Is social media the public square, or is it an open mic night?

3

Re: Holocaust denial in Germany. Banning speech is so counterproductive. If someone tells you who they are, believe them. Outlawing terrible opinions and enshrining that in law just gives people a blueprint for what they can't say in public.

The more egregious issue with censorship is word policing or banning content without regard to context. Like in the example of the youtube naked sex worker. I've never seen it but it sounds like it's an educational program that was using nudity to make a point, not trying to sneak porn on to youtube. And we all know if you can't find porn on youtube there is literally no where else to get it on the internet.

I'd wager a guess the reason a lot of these things get swept up by censorship is the tech companies use an algorithm to determine what can and can't be shown as opposed to paying a group of humans to review any/everything.

4

If it's owned by a company it’s not the 'public' anything. I appreciate that these are platforms where people share thoughts and ideas in a manner we traditionally associate with, say, a street corner or whatever, but it's not the same thing. Analogous in many ways, sure, but significantly, categorically different. They are allowed to set their own standards for speech and, uh, nudity? (which incidentally is also banned in most public squares).

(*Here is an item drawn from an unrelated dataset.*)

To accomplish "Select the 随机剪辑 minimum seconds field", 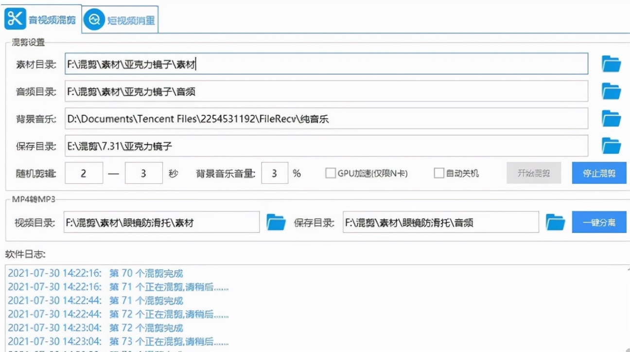I will click(x=85, y=173).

Also lol at the lady suing twitter because she can't use their platform to promote her work. That shady ass website isn't exactly helping her case.

5

If you talk to conspiracy minded people, many might say it's possible Alex Jones is a (CIA or similar backed?) trojan horse phony. He's managed more to marginalize and further en-fringe some very valid questions about 9/11, Iraq war lies, and oligarch-led political initiatives than anyone else. In fact, he is the only conspiracy talking head mainstreamers can even name, ad by benefit of his puff cheeked, delegitimizing yelling, no one has to listen to him, or any topics that might even seem worthy of his bluster. TL;DR - normies should be more grateful to AJ than conspiracy minded folks, because he makes it easy to stay in the mainstream lane.

6

To blip
“lady”?
Sheesh

8

I hope you got to see Kara Swisher when she was here last week.

9

@1: That assumes an ultimate arbiter. Freedom is the individual evaluating each "think" on a case-by-case basis.

10

Hey raindrop, I think @1 is being facetious - riffing on 1984.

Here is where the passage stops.